**EXERCISE REQUIREMENTS:**
Rewrite the part that opens with the line containing "The width and height of the screenshot is (1656, 665)." and closes with the line containing "point(928,205)", substituting "search icon" for "filter funnel icon" and leaving everything else unchanged.

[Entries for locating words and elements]

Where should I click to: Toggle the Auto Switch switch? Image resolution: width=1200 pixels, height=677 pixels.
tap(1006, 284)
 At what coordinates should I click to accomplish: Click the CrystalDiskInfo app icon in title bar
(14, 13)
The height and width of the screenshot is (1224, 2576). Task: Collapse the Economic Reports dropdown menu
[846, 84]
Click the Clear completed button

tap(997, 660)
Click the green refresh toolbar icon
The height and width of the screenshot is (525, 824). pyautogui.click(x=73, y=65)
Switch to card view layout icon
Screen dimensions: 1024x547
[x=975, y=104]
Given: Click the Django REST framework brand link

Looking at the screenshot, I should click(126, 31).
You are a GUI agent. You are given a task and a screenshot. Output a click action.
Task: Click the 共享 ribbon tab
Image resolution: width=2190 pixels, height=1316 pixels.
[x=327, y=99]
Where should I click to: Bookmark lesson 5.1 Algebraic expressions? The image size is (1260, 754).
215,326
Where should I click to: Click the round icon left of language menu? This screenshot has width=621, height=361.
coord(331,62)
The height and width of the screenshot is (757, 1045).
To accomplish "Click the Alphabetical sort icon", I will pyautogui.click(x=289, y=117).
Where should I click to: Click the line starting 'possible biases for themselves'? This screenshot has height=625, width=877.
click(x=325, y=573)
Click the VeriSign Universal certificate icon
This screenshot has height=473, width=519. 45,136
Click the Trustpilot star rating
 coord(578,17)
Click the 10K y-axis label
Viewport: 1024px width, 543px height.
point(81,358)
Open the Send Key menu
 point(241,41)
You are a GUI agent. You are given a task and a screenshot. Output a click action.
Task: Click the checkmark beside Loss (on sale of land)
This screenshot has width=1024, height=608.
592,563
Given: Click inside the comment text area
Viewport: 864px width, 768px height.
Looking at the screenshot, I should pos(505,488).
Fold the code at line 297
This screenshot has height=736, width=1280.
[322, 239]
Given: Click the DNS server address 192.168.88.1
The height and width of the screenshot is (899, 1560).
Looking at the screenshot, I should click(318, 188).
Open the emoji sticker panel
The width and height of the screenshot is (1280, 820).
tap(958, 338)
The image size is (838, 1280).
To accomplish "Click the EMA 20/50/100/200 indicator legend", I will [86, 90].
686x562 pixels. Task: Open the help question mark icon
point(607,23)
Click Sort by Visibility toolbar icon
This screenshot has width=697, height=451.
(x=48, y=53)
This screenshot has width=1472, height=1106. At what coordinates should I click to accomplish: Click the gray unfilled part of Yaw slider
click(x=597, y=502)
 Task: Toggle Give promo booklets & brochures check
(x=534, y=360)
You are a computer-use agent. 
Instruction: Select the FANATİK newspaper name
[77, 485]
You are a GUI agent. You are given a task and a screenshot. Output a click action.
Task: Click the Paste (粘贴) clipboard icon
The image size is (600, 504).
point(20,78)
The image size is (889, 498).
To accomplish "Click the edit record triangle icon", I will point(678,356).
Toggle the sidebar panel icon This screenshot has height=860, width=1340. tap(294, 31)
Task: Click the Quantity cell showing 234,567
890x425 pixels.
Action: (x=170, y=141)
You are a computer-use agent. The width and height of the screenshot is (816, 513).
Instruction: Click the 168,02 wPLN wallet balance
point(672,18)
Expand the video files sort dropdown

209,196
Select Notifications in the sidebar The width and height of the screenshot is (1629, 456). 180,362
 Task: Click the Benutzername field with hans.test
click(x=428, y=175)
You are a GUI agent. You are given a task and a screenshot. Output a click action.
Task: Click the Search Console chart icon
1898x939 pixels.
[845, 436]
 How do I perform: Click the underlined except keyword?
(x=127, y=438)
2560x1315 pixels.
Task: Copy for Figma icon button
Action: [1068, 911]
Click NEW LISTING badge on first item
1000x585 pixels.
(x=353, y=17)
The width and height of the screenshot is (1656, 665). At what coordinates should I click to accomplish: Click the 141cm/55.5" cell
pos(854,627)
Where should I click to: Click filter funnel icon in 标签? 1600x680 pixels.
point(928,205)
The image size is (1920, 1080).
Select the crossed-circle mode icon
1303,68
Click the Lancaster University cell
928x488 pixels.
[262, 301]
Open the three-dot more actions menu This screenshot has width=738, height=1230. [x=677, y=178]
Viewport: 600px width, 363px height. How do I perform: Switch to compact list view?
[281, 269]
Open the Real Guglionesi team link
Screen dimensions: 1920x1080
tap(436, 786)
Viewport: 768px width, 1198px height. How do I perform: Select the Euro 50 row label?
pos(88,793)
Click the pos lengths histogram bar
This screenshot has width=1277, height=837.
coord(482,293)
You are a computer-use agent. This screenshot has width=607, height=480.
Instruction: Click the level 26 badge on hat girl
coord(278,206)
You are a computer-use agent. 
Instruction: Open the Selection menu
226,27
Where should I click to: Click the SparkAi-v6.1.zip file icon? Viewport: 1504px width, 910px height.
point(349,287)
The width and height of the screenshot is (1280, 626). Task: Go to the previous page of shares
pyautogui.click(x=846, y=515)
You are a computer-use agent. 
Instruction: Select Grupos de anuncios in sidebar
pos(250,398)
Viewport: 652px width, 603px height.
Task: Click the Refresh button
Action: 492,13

**TASK RESPONSE:**
The width and height of the screenshot is (1656, 665). At what coordinates should I click to accomplish: Click the 141cm/55.5" cell
pos(854,627)
Where should I click to: Click search icon in 标签? 1600x680 pixels.
point(928,205)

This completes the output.